Socorro’s Civil Air Patrol squadron celebrated the promotion of one cadet Thursday.
The Civil Air Patrol is a program open to kids and adult members that includes leadership training and learning about aerospace. Members can go up in powered aircraft and gliders, where they can take the controls and get used to aviation. There are also different summer camps youth participants can attend, including flight academies, space technology camps and an international exchange program.
Cadet David Hines was awarded the Mitchell Award and promoted to cadet officer status, something only 15 percent of the organization’s cadets achieve, said Lt. Col. David Finley.
Hines joined CAP in 2018 after his family moved from Montana to New Mexico. The 17-year-old said the award helps him know that he’s actually progressing in the program. One of his favorite parts of CAP has been ground team training and training to do emergency services.
“He’s very self-motivated,” said his mom Amy Hines. “It’s fun to watch him.”
Amy Hines said CAP has been a great organization to join.
The award is named after General Billy Mitchell, an army officer in WWI who promoted aviation. Mitchell is considered the father of the independent air force, said Finley. The achievements cadets get are all named for aviators through history.
“There were people 100 years ago who didn’t believe aviation had a future,” said Finley.
Mitchell tried to convince his superiors of the importance of aviation with a demonstration of a plane sinking a surplus ship. He was posthumously awarded a gold medal by Congress.

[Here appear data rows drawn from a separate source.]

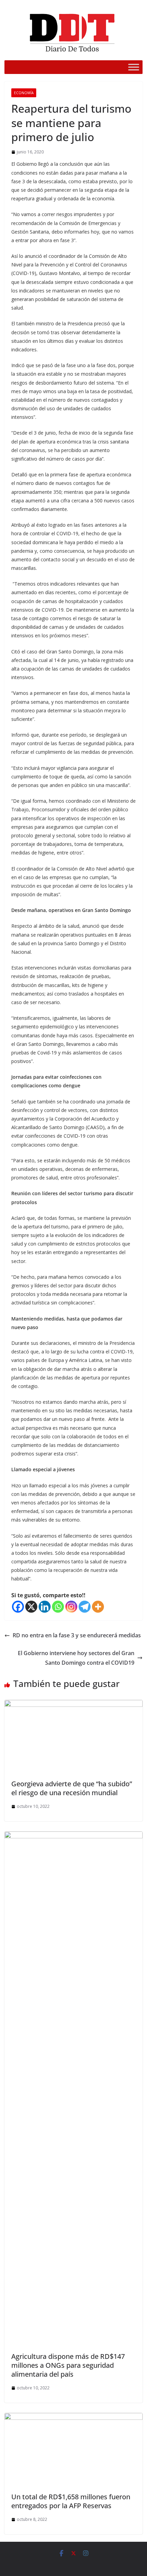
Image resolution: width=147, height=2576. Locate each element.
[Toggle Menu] (133, 67)
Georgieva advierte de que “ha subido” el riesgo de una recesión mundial (71, 1788)
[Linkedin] (45, 1607)
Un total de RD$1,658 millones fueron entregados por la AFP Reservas (70, 2501)
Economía (24, 92)
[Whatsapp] (58, 1607)
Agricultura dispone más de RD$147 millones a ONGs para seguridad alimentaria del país (68, 2365)
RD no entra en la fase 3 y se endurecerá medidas (77, 1635)
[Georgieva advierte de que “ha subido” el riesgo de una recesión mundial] (73, 1705)
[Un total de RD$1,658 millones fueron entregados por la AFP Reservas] (73, 2418)
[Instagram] (71, 1607)
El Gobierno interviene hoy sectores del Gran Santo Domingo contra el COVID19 (76, 1658)
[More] (98, 1607)
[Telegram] (85, 1607)
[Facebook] (18, 1607)
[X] (31, 1607)
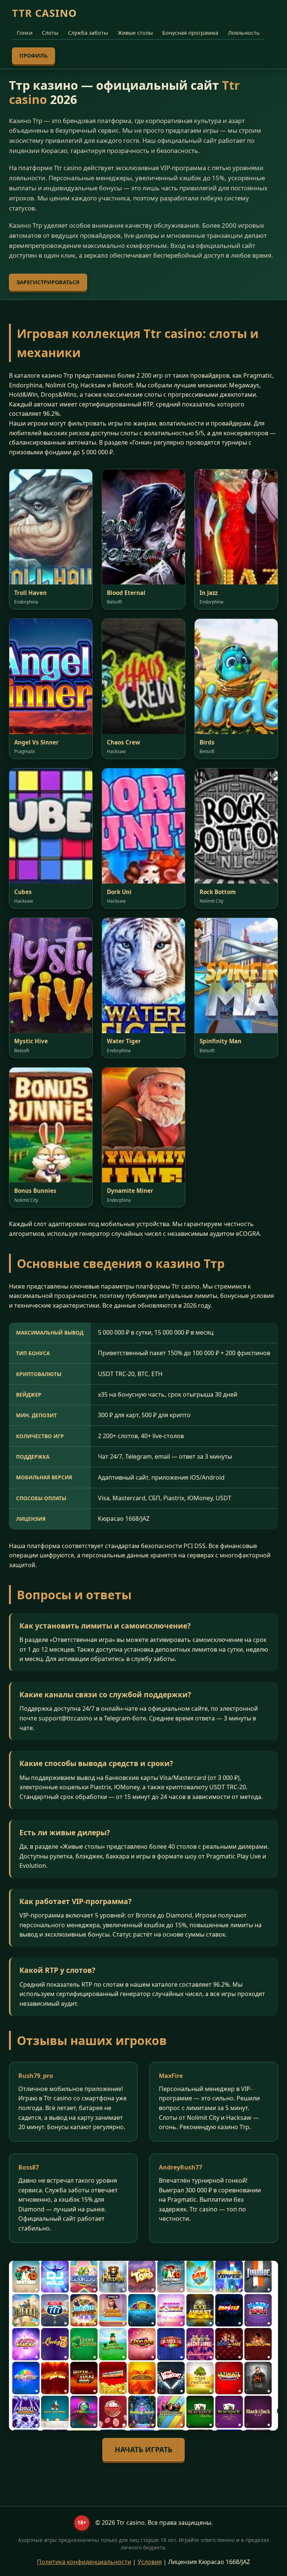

Promotions require cadets to pass written tests on aerospace and leadership, to pass drill tests, physical fitness tests and to demonstrate character. The aerospace tests cover a wide range of knowledge, including aeronautics, space technology, aeronautics history and meteorology.
The promotion entails more responsibility for Hines, and he will be expected to help lead and mentor younger cadets. Finley said he believes the training in leadership that cadets receive can carry over into civilian life or in the military.
During the pandemic, the New Mexico Wing of CAP volunteered to help transport test kits, PPE and vaccines by air to communities throughout New Mexico, said Wing Commander Annette Peters. As a result, state agencies have begun to reach out to the organization, said Peters, and ask them for help with additional projects, like taking aerial photographs of flooding in Roswell in June.
The Socorro squadron has been in operation since 2007, said Finley, and has been heavily involved in emergency services. The organization is a good opportunity for kids and adult members, because both receive training on leadership and management, he said. While not everyone is a licensed pilot, at least two other people go up in a plane with the pilot, an observer and scanner and there is a whole team of people on the ground for every flight, said Finley.
The group currently has nine cadets and 10 adult members. Cadets can join beginning at age 12.